Recently, higher volume Sanger sequencing has been replaced by next generation sequencing methods, especially for large-scale, automated genome analyses. However, the Sanger method remains in wide use for smaller-scale projects and for validation of deep sequencing results. It still has the advantage over short-read sequencing technologies (like Illumina) in that it can produce DNA sequence reads of > 500 nucleotides and maintains a very low error rate with accuracies around 99.99%. Sanger sequencing is still actively being used in efforts for public health initiatives such as sequencing the spike protein from SARS-CoV-2 as well as for the surveillance of norovirus outbreaks through the United States Center for Disease Control and Prevention (CDC)'s CaliciNet surveillance network.

The Sanger (chain-termination) method for DNA sequencing

==Method==

Fluorescent ddNTP molecules

The classical chain-termination method requires a single-stranded DNA template, a DNA primer, a DNA polymerase, normal deoxynucleotide triphosphates (dNTPs), and modified di-deoxynucleotide triphosphates (ddNTPs), the latter of which terminate DNA strand elongation. These chain-terminating nucleotides lack a 3'-OH group required for the formation of a phosphodiester bond between two nucleotides, causing DNA polymerase to cease extension of DNA when a modified ddNTP is incorporated. The ddNTPs may be radioactively or fluorescently labelled for detection in automated sequencing machines.
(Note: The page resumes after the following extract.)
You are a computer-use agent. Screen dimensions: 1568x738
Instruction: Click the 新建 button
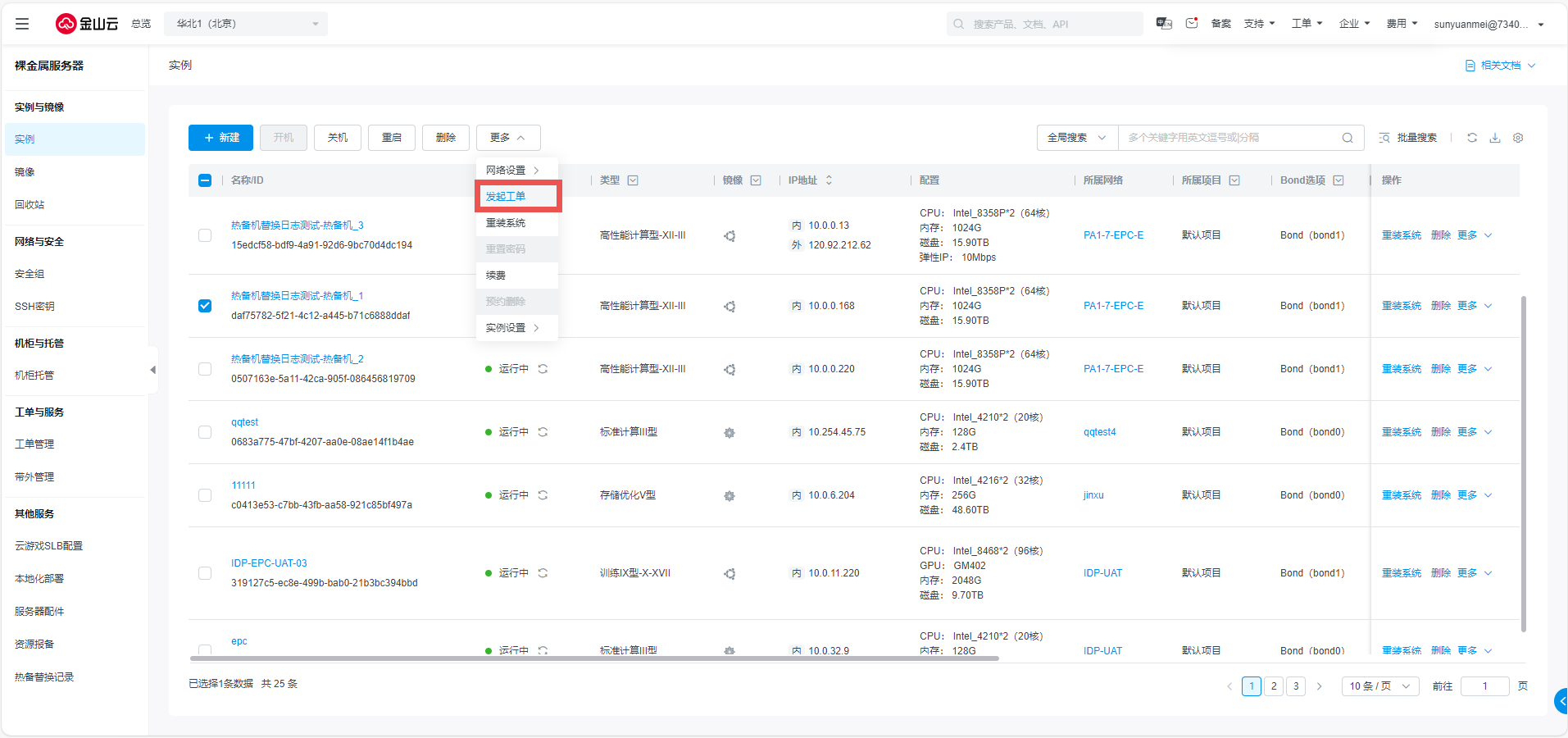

The DNA sample is multiplied into four separate sequencing reactions, containing all four of the standard deoxynucleotides (dATP, dGTP, dCTP and dTTP) and the DNA polymerase. To each reaction is added only one of the four dideoxynucleotides (ddATP, ddGTP, ddCTP, or ddTTP), while the other added nucleotides are ordinary ones. The deoxynucleotide concentration should be about 100-fold higher than that of the corresponding dideoxynucleotide (e.g. 0.5mM dTTP : 0.005mM ddTTP) to allow enough fragments to be produced while still transcribing the complete sequence (but the concentration of ddNTP also depends on the desired length of sequence). In other words, four separate reactions are needed in this process to test all four ddNTPs. Following rounds of template DNA extension from the bound primer, the resulting DNA fragments are heat denatured and separated by size using gel electrophoresis. In the original publication of 1977, the formation of base-paired loops of ssDNA was a cause of serious difficulty in resolving bands at some locations. This is frequently performed using a denaturing polyacrylamide-urea gel with each of the four reactions run in one of four individual lanes (lanes A, T, G, C). The DNA bands may then be visualized by autoradiography or UV light, and the DNA sequence can be directly read off the X-ray film or gel image.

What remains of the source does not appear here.